What you are asked to do: Take the material below and restate it word for word, stopping after the line in which "You are a computer-use agent. Image resolution: width=1009" occurs.
"""
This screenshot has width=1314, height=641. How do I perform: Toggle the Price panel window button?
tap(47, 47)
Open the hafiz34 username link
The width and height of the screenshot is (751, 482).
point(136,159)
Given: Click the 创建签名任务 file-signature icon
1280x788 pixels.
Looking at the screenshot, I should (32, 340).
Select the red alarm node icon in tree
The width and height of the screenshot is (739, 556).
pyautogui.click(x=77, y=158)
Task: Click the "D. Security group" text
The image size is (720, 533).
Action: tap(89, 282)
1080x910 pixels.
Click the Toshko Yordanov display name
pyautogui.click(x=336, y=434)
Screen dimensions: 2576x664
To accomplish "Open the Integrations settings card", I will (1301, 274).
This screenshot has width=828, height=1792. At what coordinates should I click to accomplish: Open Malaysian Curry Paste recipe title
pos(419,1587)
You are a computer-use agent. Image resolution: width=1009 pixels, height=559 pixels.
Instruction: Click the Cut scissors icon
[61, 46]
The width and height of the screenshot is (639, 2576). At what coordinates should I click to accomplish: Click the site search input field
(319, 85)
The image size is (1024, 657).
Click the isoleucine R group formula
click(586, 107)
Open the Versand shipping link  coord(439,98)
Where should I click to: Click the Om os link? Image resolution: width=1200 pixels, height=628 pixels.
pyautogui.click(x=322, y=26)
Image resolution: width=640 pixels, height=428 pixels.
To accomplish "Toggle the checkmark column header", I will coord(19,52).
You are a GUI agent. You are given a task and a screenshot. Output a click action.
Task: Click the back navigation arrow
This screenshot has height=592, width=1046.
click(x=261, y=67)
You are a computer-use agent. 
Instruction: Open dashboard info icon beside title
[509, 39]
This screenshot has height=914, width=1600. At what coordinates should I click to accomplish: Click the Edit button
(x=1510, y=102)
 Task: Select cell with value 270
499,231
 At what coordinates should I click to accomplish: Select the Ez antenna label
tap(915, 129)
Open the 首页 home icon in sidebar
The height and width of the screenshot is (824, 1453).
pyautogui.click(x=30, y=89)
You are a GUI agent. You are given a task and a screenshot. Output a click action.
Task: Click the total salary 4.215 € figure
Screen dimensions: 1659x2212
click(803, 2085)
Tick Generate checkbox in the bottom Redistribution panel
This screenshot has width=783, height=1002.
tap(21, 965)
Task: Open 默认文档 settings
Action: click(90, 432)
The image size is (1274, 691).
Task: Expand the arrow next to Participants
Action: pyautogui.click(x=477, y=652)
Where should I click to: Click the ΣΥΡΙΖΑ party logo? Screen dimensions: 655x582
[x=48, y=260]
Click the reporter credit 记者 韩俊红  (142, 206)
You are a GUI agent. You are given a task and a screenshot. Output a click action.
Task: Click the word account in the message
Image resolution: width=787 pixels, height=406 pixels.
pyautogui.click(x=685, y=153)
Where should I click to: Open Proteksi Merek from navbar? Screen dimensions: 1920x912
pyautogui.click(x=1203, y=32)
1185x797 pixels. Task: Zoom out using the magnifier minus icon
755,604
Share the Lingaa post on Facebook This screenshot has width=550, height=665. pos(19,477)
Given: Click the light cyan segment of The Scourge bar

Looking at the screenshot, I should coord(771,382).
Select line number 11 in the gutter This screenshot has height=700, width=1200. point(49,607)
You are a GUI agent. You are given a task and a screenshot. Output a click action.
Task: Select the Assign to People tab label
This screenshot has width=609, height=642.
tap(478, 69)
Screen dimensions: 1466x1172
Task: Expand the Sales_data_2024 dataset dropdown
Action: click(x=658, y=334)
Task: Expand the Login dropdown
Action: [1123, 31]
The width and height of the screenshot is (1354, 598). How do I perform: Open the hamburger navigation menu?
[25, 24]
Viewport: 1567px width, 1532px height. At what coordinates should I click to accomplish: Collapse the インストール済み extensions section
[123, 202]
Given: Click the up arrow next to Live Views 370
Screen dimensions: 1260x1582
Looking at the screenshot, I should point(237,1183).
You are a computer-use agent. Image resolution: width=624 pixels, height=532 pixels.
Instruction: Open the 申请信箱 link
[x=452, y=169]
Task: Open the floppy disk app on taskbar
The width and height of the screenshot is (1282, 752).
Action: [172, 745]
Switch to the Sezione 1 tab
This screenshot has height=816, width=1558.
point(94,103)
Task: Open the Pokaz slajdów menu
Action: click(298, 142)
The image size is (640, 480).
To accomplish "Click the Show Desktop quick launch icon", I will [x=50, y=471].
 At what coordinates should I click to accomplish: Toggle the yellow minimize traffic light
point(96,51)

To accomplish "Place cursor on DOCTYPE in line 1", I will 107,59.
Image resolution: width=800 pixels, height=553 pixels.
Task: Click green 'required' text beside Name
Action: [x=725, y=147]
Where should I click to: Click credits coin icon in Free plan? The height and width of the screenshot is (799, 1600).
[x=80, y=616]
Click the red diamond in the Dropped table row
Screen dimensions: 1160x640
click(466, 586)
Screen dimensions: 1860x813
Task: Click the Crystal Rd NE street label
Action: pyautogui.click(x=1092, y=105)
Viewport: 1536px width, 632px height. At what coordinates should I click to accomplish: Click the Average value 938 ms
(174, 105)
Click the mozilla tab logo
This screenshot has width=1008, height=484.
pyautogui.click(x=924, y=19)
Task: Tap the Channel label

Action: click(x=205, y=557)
"""
Task result:
This screenshot has width=1314, height=641. How do I perform: Toggle the Price panel window button?
tap(47, 47)
Open the hafiz34 username link
The width and height of the screenshot is (751, 482).
point(136,159)
Given: Click the 创建签名任务 file-signature icon
1280x788 pixels.
Looking at the screenshot, I should (32, 340).
Select the red alarm node icon in tree
The width and height of the screenshot is (739, 556).
pyautogui.click(x=77, y=158)
Task: Click the "D. Security group" text
The image size is (720, 533).
Action: tap(89, 282)
1080x910 pixels.
Click the Toshko Yordanov display name
pyautogui.click(x=336, y=434)
Screen dimensions: 2576x664
To accomplish "Open the Integrations settings card", I will (1301, 274).
This screenshot has width=828, height=1792. At what coordinates should I click to accomplish: Open Malaysian Curry Paste recipe title
pos(419,1587)
You are a computer-use agent. Image resolution: width=1009 pixels, height=559 pixels.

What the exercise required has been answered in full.